Porn piracy has been a trend for years. People who consume adult material are largely unaccustomed to paying for it. But piracy impacts the finances of individual performers more than it does major studios, who are better positioned to weather the blow. Whatever other factors might be at play, most people on OnlyFans are doing it for the money. This is particularly true in the middle of one of the worst economic crises the world has ever seen. While some performers are making six figures, for many it’s a precarious gig economy role not a million miles away from being a Deliveroo driver.
If you find images of yourself leaked onto one of these sites, there are actions you can take. Without wanting to sound like I’m defending them, I’ve been told by a number of sources that they can be good at taking images down quickly. When I reached out to a moderator of one forum, they told me: “All copyright and abuse reports are responded to within hours (sometimes minutes) of being filed. We make it very easy for performers to reach out to us and get help with any issue they may have.”
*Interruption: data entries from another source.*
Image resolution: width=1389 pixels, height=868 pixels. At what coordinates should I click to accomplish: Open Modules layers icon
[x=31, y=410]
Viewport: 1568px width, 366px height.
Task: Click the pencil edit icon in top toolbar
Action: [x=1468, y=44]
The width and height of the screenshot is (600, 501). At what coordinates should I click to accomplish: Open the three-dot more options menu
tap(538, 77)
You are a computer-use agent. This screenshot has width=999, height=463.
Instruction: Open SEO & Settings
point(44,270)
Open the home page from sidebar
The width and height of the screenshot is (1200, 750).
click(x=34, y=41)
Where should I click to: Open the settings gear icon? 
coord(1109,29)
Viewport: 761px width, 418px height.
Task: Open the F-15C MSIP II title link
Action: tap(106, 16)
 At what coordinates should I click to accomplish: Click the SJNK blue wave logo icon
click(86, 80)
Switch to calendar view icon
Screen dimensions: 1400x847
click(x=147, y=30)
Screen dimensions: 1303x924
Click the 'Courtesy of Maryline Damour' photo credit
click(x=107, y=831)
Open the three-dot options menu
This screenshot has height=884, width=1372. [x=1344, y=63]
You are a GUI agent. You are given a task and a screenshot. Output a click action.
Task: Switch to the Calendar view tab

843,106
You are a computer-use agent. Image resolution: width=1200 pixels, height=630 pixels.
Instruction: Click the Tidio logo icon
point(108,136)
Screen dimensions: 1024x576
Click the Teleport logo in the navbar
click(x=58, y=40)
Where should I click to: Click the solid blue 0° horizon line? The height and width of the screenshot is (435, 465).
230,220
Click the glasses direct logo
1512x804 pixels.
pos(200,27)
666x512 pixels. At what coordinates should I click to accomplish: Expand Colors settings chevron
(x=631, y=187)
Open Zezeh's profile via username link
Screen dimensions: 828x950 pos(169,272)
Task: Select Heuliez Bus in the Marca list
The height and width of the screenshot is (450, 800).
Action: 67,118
It would also be a good idea to contact Revenge Porn Helpline, who have a solid track record of getting images taken down. “Our advice for all victims of intimate image abuse is to stop, breathe and try not to panic,” says Worthington. “We’re here to help, regardless of whether the perpetrator is someone you know. If you have found that your images have been non-consensually shared online, try to collect as much evidence and information as you can.” Going through a third party will almost certainly be less stressful than trying to solve the problem yourself.
If you do view image-based sexual abuse, try to remember that the harm it causes is tangible. You’re not entitled to anyone’s work for free, and you don’t have the right to see images someone has shared privately. “I’ve had a few conversations with people that engage in this behaviour,” Daniel tells me, “and I truly think they forget that the people in these images and videos are real humans with real lives.”
Despite what the distancing effects of the internet would have you believe, the person whose privacy you’re violating is more than an image, a symbol, or an abstract fantasy.